Senin, 13 Februari 2012

23

Ada satu hal yang (kurasa) besar yang terlewat dalam sekian tahun yang berlalu ini. Tentang hal yang sepertinya bagi kawan-kawan merupakan hal yang biasa saja. Tentang, erm, memberi dan menerima cinta (hal itu) lebih tepatnya.

Padahal kalau mau berhitung, sudah berapa banyak orang memberikan hal itu padaku. Rekan-rekan, teman-teman, juga kawan-kawan tidak berhenti memberikan hal itu. Sementara dariku, apa yang aku berikan tidak seberapa dibanding yang aku terima.

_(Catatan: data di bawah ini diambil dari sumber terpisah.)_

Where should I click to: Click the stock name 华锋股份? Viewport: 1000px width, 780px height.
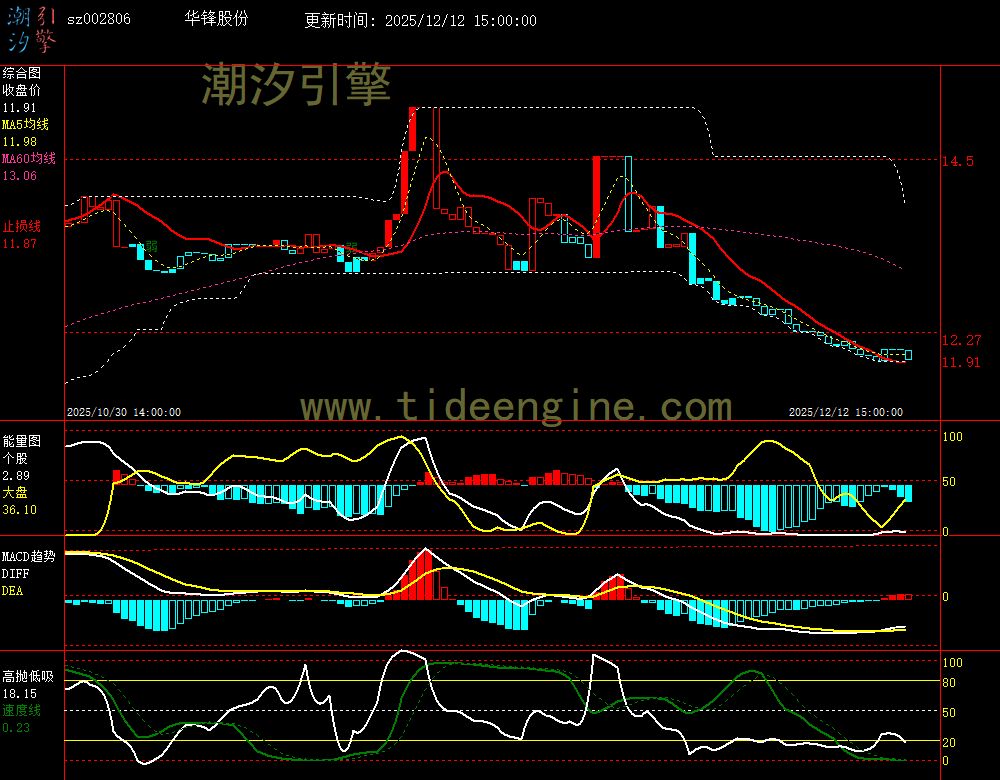click(x=216, y=19)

Selama ini, aku mengira kalau hal itu bisa diukur dengan materi. Bodohnya.

Padahal ada banyak, dan banyak hal lain di luar materi yang menunjukkan tanda-tanda hal itu, Rif! Jabat erat, canda tawa, linangan air mata, bahkan tamparan di wajah; kesemuanya, di masa yang tepat, jauh lebih berarti dari sekadar materi.

Aku telah salah, dan sekali lagi teoriku tentang hal yang sederhana itu (sebenarnya) yang paling rumit mendapatkan pembenaran.

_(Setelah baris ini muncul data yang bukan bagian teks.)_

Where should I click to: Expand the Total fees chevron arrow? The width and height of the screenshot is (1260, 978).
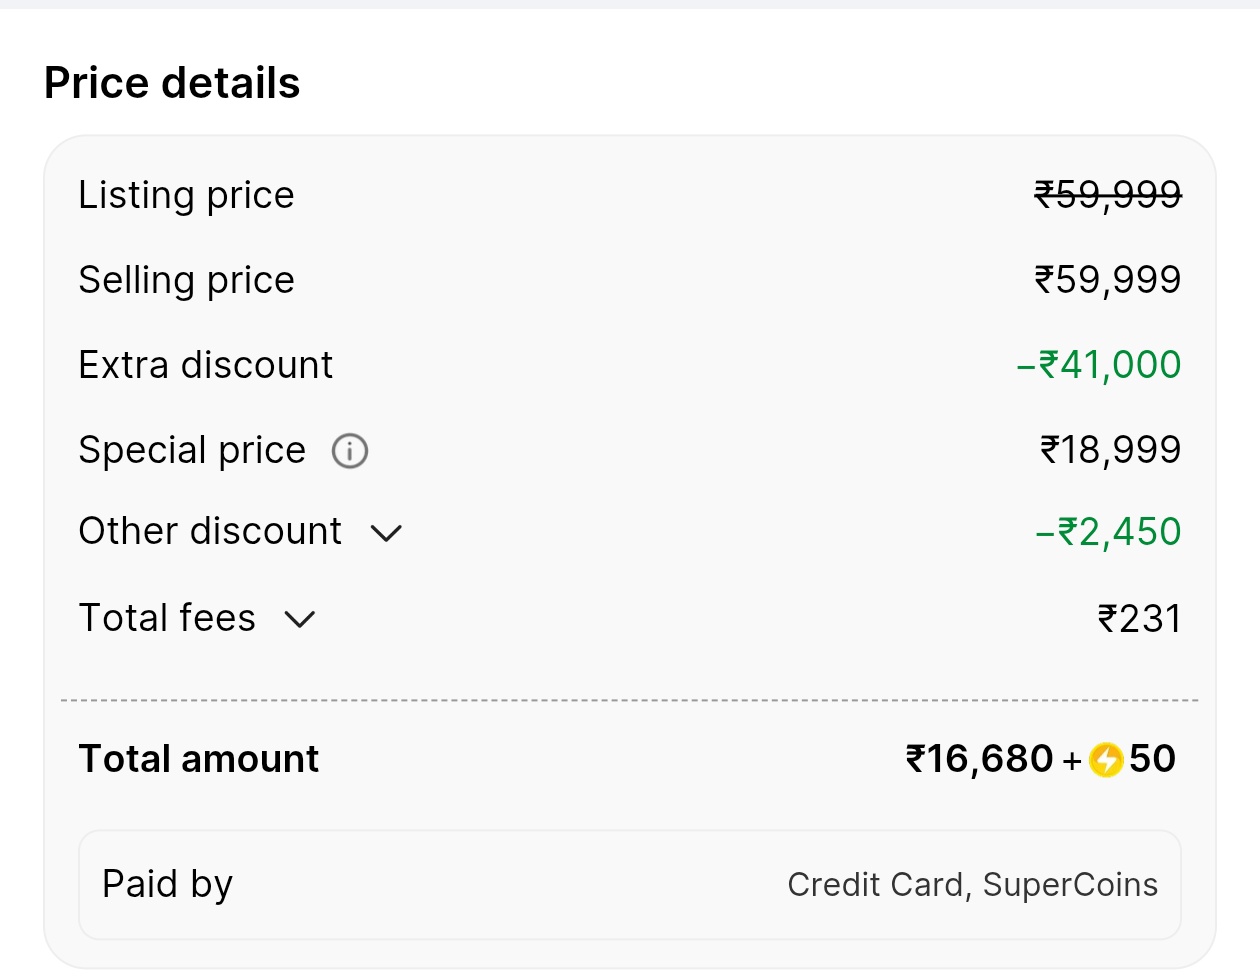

Bantu aku belajar dari ini semua. Bahwa pada setiap hal yang manis ada pelajaran. Bahwa dalam kepahitan, ada lebih banyak lagi pembelajaran. Bahwa pelajaran itu, ada di mana-mana tempat. Bantulah, dengan menunjukkan salahku. Jangan hujaniku dengan pujian yang semakin jauh membutakanku. Terima kasih untuk semuanya, selama ini.

23. Sebuah angka. Sebuah rencana. Semoga...


F  I  N

Minggu, 05 Februari 2012

Kikuk

Jadi, 4. Februar 2012 malam (WIB/UTC +7), tiba-tiba saja seorang kawan memanggil lewat jendela perbincangan Yahoo! Messenger. Tanpa tedeng aling-aling, ia bertanya sesuatu, sesuatu yang dapat jadi membuatku menyemburkan teh yang kuminum -- bila aku sedang menghirup teh hangat, tentu. Pertanyaannya, "Do you think I'm socially awkward?"

Pertanyaan tiba tepat saat jendela peramban yang tengah terbuka tiba-tiba berhenti beroperasi. Yah, sedikit jeda untuk waktu tambahan berpikir, he he. Jawaban yang tadinya ingin kuutarakan adalah bahwa ia bertanya pada orang yang mempunyai pertanyaan yang sama. Meskipun jawaban yang akhirnya keluar tidaklah persis begitu, namun ada kesimpulan awal yang kami sepakati bahwa kecenderungan kami serupa: kami adalah (cenderung) introver.

Pemicu pertanyaan ini, menurut kisahnya, adalah kehadirannya di sebuah acara atas undangan rekannya. Nah, sesuai pengertian rekan ini, si pengundang tidaklah cukup akrab dengan yang terundang. Ditambah lagi dengan undangan-undangan lain yang tidak (belum?) dikenal, maka makin lengkaplah sudah.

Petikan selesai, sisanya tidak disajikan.